Abigail Lucien is a Haitian-American interdisciplinary artist. Lucien’s practice addresses themes of (be)longing, futurity, myth, and place by considering our relationship to inherited colonial structures and systems of belief/care. Working across sculpture, literature, and time-based media, Lucien’s practice is auto-ethnographic: referencing found objects and familiar surroundings as a way to implicate the body’s relationship to material and place—interpreting concepts such as loss, love, and grief as a fluid procession rather than a state to reach or become.
Kerry James Marshall is an artist whose work interrogates Western art history, challenging and recontextualizing the canon to include themes and depictions that have been historically omitted. His mastery as an artist has radically changed what he calls “the lack in the image bank” by foregrounding Black subjects in his paintings. Born in Birmingham at the beginning of the American Civil Rights movement, and later moving to the Watts neighborhood of Los Angeles just before the 1965 Watts riots, Marshall’s work is inspired by his own personal history as well as what he interprets to be recurring elements of the American experience.
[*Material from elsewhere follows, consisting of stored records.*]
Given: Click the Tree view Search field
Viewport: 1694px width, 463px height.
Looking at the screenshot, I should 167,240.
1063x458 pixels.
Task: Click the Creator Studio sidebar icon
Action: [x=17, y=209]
Lorraine O’Grady is a conceptual artist and cultural critic whose work employs the diptych as its primary form. While she has consistently addressed issues of diaspora, hybridity, and black female subjectivity, O’Grady uses the diptych’s “both/and thinking” to frame her themes as symptoms of a larger problematic: that of the divisive and hierarchical either/or categories underpinning Western philosophy. In her work, personal and aesthetic attitudes often considered contradictory, such as anger and joy or classicism and surrealism, are not distinguished and technical means are governed both by chance and obsessive control—simultaneously expressing political argument and unapologetic beauty.
Ashley Teamer’s collages explore the relationships between the body, nature, space, and time. She uses painting, sculpture, photography, and sound to creatively intervene with indoor and outdoor architecture revealing the malleability of our built environment. Through layering images, Teamer charts invented landscapes where dialogues between divergent moments and relationships are bridged.
Charisse Pearlina Weston is a conceptual artist and writer whose work emerges from deep material investigations into symbolic and literal curls, layerings, and collapses of space, poetics, and the autobiographical. Her work contends with the dynamic interplay of violence and intimacy through repetition, enfoldment, and concealment.
Lynette Yiadom-Boakye is a painter who creates fictional figures that are untethered to a specific time or place, and are born from various untraceable subjects: people, objects, thoughts, photographs, or images she has drawn, observed, or recalled. When describing her painting and writing, Yiadom-Boakye derives each practice from the language of poetry—a fiction imbued with reality and truth. Merging the visual and textual, her titles function as another mark beside the painting that, like her figures, need not describe, explain, or justify.